# Source extract
⟨
You are correct on many people do wait until the last moment and something goes wrong but then again you have a lot of doctors that are unaware or are not updated. In my case the insurance doctors all made the claim that chemicals could not do that much damage. The company and insurance company lied about what I was covered in. Their doctors were either worried the boogy insurance people would go after if they did not do their will or were totally ignorant about skin being the largest organ in the human body. Fact is most people do not know that and they put all sorts of shit on themselves, makeup, lotions, etc. not knowing it enters into their whole system. The legal profession is the same way. They get all worried about pissing off the wrong people and ignore things they shouldn't. Few are honest about it if they think it will hurt their bottom line or maybe affect future cases so they leave innocent people hanging.
 
^Thank you for sharing all of that. I've got some horror stories of my own (friends and relatives), but I'm not willing to share them here. IMO, almost everybody does have stories about incompetent medical professionals. Whether they're incompetent because they're lazy or simply uninformed is the question, but both can have a disastrous effect on patient outcomes.

Agree with what you say about the national websites improving and expanding. One of the (probably the) biggest is Medscape, and one of their main goals is to provide continuing education online for physicians, nurses, pharmacists, etc.

(All of these folks are supposed to get continuing education every few years, but many, particularly in rural areas, weren't able to travel to onsite programs. Being able to learn online, and have their learning reinforced, is helping them stay updated.)
 
^Thank you for sharing all of that. I've got some horror stories of my own (friends and relatives), but I'm not willing to share them here. IMO, almost everybody does have stories about incompetent medical professionals. Whether they're incompetent because they're lazy or simply uninformed is the question, but both can have a disastrous effect on patient outcomes.

Agree with what you say about the national websites improving and expanding. One of the (probably the) biggest is Medscape, and one of their main goals is to provide continuing education online for physicians, nurses, pharmacists, etc.

(All of these folks are supposed to get continuing education every few years, but many, particularly in rural areas, weren't able to travel to onsite programs. Being able to learn online, and have their learning reinforced, is helping them stay updated.)
Our personal physician is too far away to visit now personally but when I really need something I call him. He and I share back and forth a lot of info. Its really a shame more doctors cannot be like he is but the system is too corrupt for an honest doc right now. Maybe that will change in the future.
 
^Thank you for sharing all of that. I've got some horror stories of my own (friends and relatives), but I'm not willing to share them here. IMO, almost everybody does have stories about incompetent medical professionals. Whether they're incompetent because they're lazy or simply uninformed is the question, but both can have a disastrous effect on patient outcomes.

Agree with what you say about the national websites improving and expanding. One of the (probably the) biggest is Medscape, and one of their main goals is to provide continuing education online for physicians, nurses, pharmacists, etc.

(All of these folks are supposed to get continuing education every few years, but many, particularly in rural areas, weren't able to travel to onsite programs. Being able to learn online, and have their learning reinforced, is helping them stay updated.)
I also found some smaller universities have put a lot of biological information online. I think that is great to but other universities may bitch about it.
⟩
# What you need to do
In two sentences, give the main points of the discussion about doctors.

# Excerpted records
⟨
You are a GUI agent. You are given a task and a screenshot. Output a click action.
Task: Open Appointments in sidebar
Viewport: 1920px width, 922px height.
⟩
⟨
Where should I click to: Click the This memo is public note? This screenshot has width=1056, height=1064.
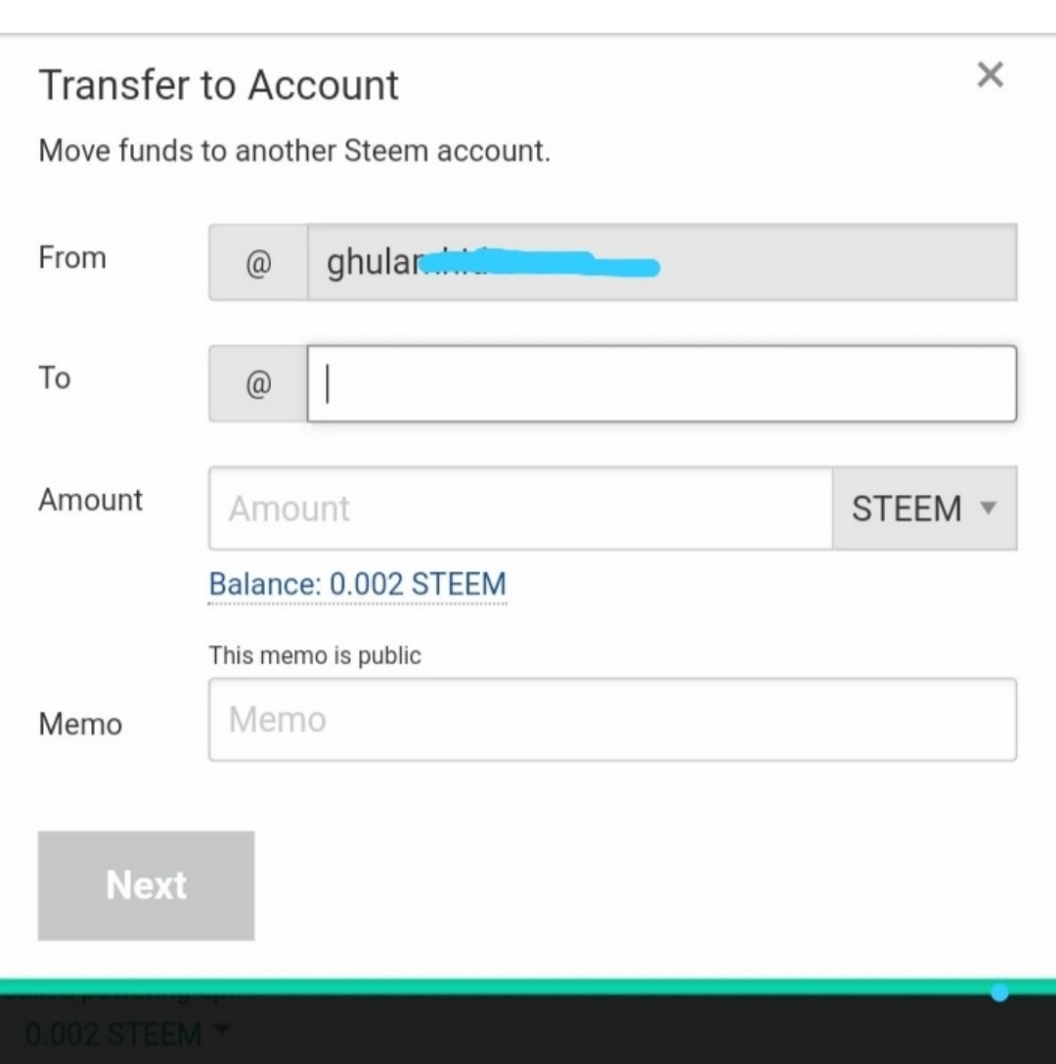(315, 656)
⟩
# Result
One writer says the insurance doctors claimed chemicals could not do much damage, the company and insurer lied about what the writer was covered in, and the legal profession, like those doctors, ignores things to avoid angering the wrong people. A reply agrees that almost everybody has stories about incompetent medical professionals and says national websites such as Medscape provide online continuing education that helps physicians, nurses, pharmacists, and others, particularly in rural areas, stay updated.